● **Records**:
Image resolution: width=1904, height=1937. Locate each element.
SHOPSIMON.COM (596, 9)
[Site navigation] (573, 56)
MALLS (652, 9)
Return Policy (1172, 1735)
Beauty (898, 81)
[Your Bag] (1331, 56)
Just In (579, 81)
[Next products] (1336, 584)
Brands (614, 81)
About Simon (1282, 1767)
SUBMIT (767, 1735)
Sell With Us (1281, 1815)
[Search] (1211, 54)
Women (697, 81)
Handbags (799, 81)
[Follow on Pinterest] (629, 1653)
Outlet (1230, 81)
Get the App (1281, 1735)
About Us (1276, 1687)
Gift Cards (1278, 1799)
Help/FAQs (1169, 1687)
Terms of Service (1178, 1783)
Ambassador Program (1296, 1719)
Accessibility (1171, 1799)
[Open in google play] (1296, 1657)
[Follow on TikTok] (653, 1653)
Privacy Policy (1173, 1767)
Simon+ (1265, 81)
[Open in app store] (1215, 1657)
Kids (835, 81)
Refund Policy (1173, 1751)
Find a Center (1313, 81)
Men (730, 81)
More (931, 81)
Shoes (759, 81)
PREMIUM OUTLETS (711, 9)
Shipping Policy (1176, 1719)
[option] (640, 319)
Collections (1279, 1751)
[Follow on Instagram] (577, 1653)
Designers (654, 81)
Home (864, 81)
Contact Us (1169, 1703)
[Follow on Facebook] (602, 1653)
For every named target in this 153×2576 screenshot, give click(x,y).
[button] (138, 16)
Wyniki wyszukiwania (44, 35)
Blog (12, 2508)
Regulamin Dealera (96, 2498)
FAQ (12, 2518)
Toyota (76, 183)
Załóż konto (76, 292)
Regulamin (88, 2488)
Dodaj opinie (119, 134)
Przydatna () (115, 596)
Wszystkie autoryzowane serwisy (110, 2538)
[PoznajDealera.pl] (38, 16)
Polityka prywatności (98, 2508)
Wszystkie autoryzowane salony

● **Task prompt**: A complete, exact transcription of the data above is the required answer.

● **Solved exercise**:
Image resolution: width=1904, height=1937. Locate each element.
SHOPSIMON.COM (596, 9)
[Site navigation] (573, 56)
MALLS (652, 9)
Return Policy (1172, 1735)
Beauty (898, 81)
[Your Bag] (1331, 56)
Just In (579, 81)
[Next products] (1336, 584)
Brands (614, 81)
About Simon (1282, 1767)
SUBMIT (767, 1735)
Sell With Us (1281, 1815)
[Search] (1211, 54)
Women (697, 81)
Handbags (799, 81)
[Follow on Pinterest] (629, 1653)
Outlet (1230, 81)
Get the App (1281, 1735)
About Us (1276, 1687)
Gift Cards (1278, 1799)
Help/FAQs (1169, 1687)
Terms of Service (1178, 1783)
Ambassador Program (1296, 1719)
Accessibility (1171, 1799)
[Open in google play] (1296, 1657)
[Follow on TikTok] (653, 1653)
Privacy Policy (1173, 1767)
Simon+ (1265, 81)
[Open in app store] (1215, 1657)
Kids (835, 81)
Refund Policy (1173, 1751)
Find a Center (1313, 81)
Men (730, 81)
More (931, 81)
Shoes (759, 81)
PREMIUM OUTLETS (711, 9)
Shipping Policy (1176, 1719)
[option] (640, 319)
Collections (1279, 1751)
[Follow on Instagram] (577, 1653)
Designers (654, 81)
Home (864, 81)
Contact Us (1169, 1703)
[Follow on Facebook] (602, 1653)
For every named target in this 153×2576 screenshot, give click(x,y).
[button] (138, 16)
Wyniki wyszukiwania (44, 35)
Blog (12, 2508)
Regulamin Dealera (96, 2498)
FAQ (12, 2518)
Toyota (76, 183)
Załóż konto (76, 292)
Regulamin (88, 2488)
Dodaj opinie (119, 134)
Przydatna () (115, 596)
Wszystkie autoryzowane serwisy (110, 2538)
[PoznajDealera.pl] (38, 16)
Polityka prywatności (98, 2508)
Wszystkie autoryzowane salony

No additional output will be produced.